→ WORK TO COMPLETE
Restate the data below, keeping every line the same.

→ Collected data
* * * * * * *

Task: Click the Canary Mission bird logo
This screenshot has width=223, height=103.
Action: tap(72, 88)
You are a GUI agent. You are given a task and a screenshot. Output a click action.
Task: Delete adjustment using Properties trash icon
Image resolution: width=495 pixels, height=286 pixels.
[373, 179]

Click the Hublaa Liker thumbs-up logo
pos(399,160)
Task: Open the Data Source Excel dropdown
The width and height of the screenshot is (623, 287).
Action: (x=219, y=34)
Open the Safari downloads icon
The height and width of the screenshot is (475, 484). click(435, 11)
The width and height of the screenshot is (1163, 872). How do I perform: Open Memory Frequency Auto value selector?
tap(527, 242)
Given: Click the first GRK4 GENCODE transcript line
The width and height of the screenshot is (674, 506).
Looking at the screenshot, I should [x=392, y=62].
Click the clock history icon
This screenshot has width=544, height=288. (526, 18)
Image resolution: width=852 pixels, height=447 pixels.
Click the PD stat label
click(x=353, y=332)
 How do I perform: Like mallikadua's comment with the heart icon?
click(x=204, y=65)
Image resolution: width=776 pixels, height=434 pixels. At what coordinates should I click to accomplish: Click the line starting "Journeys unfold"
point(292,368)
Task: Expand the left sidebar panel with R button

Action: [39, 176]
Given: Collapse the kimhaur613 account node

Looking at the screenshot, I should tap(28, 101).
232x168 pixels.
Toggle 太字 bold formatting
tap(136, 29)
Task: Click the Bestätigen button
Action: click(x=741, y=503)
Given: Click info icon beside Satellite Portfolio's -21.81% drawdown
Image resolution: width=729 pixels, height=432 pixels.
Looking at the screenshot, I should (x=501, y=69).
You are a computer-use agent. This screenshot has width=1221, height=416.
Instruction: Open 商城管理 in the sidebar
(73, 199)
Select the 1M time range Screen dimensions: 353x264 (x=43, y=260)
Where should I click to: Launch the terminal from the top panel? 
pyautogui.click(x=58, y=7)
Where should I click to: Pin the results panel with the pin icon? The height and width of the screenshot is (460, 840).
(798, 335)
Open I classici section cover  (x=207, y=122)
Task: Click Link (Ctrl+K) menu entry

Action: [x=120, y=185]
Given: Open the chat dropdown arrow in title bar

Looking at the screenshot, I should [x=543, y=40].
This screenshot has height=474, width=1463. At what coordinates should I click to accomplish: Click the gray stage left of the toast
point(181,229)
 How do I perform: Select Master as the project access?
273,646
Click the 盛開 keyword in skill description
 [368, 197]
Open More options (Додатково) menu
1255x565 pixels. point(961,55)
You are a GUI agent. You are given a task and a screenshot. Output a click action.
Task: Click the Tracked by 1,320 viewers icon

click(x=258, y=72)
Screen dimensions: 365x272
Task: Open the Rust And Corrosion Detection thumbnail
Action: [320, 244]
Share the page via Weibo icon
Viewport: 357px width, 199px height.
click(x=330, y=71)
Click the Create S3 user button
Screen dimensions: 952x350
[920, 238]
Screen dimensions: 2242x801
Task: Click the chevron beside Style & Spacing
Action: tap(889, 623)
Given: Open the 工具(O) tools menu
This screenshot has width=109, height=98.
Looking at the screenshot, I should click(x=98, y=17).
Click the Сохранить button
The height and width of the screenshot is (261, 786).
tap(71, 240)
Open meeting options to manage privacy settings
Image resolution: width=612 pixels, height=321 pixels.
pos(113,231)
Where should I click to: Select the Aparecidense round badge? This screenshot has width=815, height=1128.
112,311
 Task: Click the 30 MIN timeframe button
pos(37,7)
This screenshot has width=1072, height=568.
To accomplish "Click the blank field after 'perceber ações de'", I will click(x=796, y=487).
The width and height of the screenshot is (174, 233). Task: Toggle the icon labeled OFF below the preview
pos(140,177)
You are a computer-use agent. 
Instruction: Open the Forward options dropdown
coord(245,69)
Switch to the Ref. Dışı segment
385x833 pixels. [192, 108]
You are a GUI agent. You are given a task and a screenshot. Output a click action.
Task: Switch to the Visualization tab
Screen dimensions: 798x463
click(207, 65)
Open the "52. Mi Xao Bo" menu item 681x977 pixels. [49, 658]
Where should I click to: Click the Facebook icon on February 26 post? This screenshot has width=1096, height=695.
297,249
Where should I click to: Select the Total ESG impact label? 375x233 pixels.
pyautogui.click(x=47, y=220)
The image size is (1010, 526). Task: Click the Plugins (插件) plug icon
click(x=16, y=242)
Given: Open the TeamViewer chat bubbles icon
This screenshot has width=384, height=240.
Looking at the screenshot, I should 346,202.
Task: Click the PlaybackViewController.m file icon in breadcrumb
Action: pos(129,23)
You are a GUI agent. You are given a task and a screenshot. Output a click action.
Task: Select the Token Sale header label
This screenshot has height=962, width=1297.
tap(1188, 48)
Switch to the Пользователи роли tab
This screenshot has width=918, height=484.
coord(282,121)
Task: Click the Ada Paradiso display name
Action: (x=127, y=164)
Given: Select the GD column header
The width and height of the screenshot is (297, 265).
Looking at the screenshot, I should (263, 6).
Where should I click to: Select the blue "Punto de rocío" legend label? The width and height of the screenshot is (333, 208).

* * * * * * *

→ ANSWER FOR THIS EXERCISE
Task: Click the Canary Mission bird logo
This screenshot has width=223, height=103.
Action: tap(72, 88)
You are a GUI agent. You are given a task and a screenshot. Output a click action.
Task: Delete adjustment using Properties trash icon
Image resolution: width=495 pixels, height=286 pixels.
[373, 179]

Click the Hublaa Liker thumbs-up logo
pos(399,160)
Task: Open the Data Source Excel dropdown
The width and height of the screenshot is (623, 287).
Action: (x=219, y=34)
Open the Safari downloads icon
The height and width of the screenshot is (475, 484). click(435, 11)
The width and height of the screenshot is (1163, 872). How do I perform: Open Memory Frequency Auto value selector?
tap(527, 242)
Given: Click the first GRK4 GENCODE transcript line
The width and height of the screenshot is (674, 506).
Looking at the screenshot, I should [x=392, y=62].
Click the clock history icon
This screenshot has width=544, height=288. (526, 18)
Image resolution: width=852 pixels, height=447 pixels.
Click the PD stat label
click(x=353, y=332)
 How do I perform: Like mallikadua's comment with the heart icon?
click(x=204, y=65)
Image resolution: width=776 pixels, height=434 pixels. At what coordinates should I click to accomplish: Click the line starting "Journeys unfold"
point(292,368)
Task: Expand the left sidebar panel with R button

Action: [39, 176]
Given: Collapse the kimhaur613 account node

Looking at the screenshot, I should tap(28, 101).
232x168 pixels.
Toggle 太字 bold formatting
tap(136, 29)
Task: Click the Bestätigen button
Action: click(x=741, y=503)
Given: Click info icon beside Satellite Portfolio's -21.81% drawdown
Image resolution: width=729 pixels, height=432 pixels.
Looking at the screenshot, I should (x=501, y=69).
You are a computer-use agent. This screenshot has width=1221, height=416.
Instruction: Open 商城管理 in the sidebar
(73, 199)
Select the 1M time range Screen dimensions: 353x264 (x=43, y=260)
Where should I click to: Launch the terminal from the top panel? 
pyautogui.click(x=58, y=7)
Where should I click to: Pin the results panel with the pin icon? The height and width of the screenshot is (460, 840).
(798, 335)
Open I classici section cover  (x=207, y=122)
Task: Click Link (Ctrl+K) menu entry

Action: [x=120, y=185]
Given: Open the chat dropdown arrow in title bar

Looking at the screenshot, I should [x=543, y=40].
This screenshot has height=474, width=1463. At what coordinates should I click to accomplish: Click the gray stage left of the toast
point(181,229)
 How do I perform: Select Master as the project access?
273,646
Click the 盛開 keyword in skill description
 [368, 197]
Open More options (Додатково) menu
1255x565 pixels. point(961,55)
You are a GUI agent. You are given a task and a screenshot. Output a click action.
Task: Click the Tracked by 1,320 viewers icon

click(x=258, y=72)
Screen dimensions: 365x272
Task: Open the Rust And Corrosion Detection thumbnail
Action: [320, 244]
Share the page via Weibo icon
Viewport: 357px width, 199px height.
click(x=330, y=71)
Click the Create S3 user button
Screen dimensions: 952x350
[920, 238]
Screen dimensions: 2242x801
Task: Click the chevron beside Style & Spacing
Action: tap(889, 623)
Given: Open the 工具(O) tools menu
This screenshot has width=109, height=98.
Looking at the screenshot, I should click(x=98, y=17).
Click the Сохранить button
The height and width of the screenshot is (261, 786).
tap(71, 240)
Open meeting options to manage privacy settings
Image resolution: width=612 pixels, height=321 pixels.
pos(113,231)
Where should I click to: Select the Aparecidense round badge? This screenshot has width=815, height=1128.
112,311
 Task: Click the 30 MIN timeframe button
pos(37,7)
This screenshot has width=1072, height=568.
To accomplish "Click the blank field after 'perceber ações de'", I will click(x=796, y=487).
The width and height of the screenshot is (174, 233). Task: Toggle the icon labeled OFF below the preview
pos(140,177)
You are a computer-use agent. 
Instruction: Open the Forward options dropdown
coord(245,69)
Switch to the Ref. Dışı segment
385x833 pixels. [192, 108]
You are a GUI agent. You are given a task and a screenshot. Output a click action.
Task: Switch to the Visualization tab
Screen dimensions: 798x463
click(207, 65)
Open the "52. Mi Xao Bo" menu item 681x977 pixels. [49, 658]
Where should I click to: Click the Facebook icon on February 26 post? This screenshot has width=1096, height=695.
297,249
Where should I click to: Select the Total ESG impact label? 375x233 pixels.
pyautogui.click(x=47, y=220)
The image size is (1010, 526). Task: Click the Plugins (插件) plug icon
click(x=16, y=242)
Given: Open the TeamViewer chat bubbles icon
This screenshot has width=384, height=240.
Looking at the screenshot, I should 346,202.
Task: Click the PlaybackViewController.m file icon in breadcrumb
Action: pos(129,23)
You are a GUI agent. You are given a task and a screenshot. Output a click action.
Task: Select the Token Sale header label
This screenshot has height=962, width=1297.
tap(1188, 48)
Switch to the Пользователи роли tab
This screenshot has width=918, height=484.
coord(282,121)
Task: Click the Ada Paradiso display name
Action: (x=127, y=164)
Given: Select the GD column header
The width and height of the screenshot is (297, 265).
Looking at the screenshot, I should (263, 6).
Where should I click to: Select the blue "Punto de rocío" legend label? The width and height of the screenshot is (333, 208).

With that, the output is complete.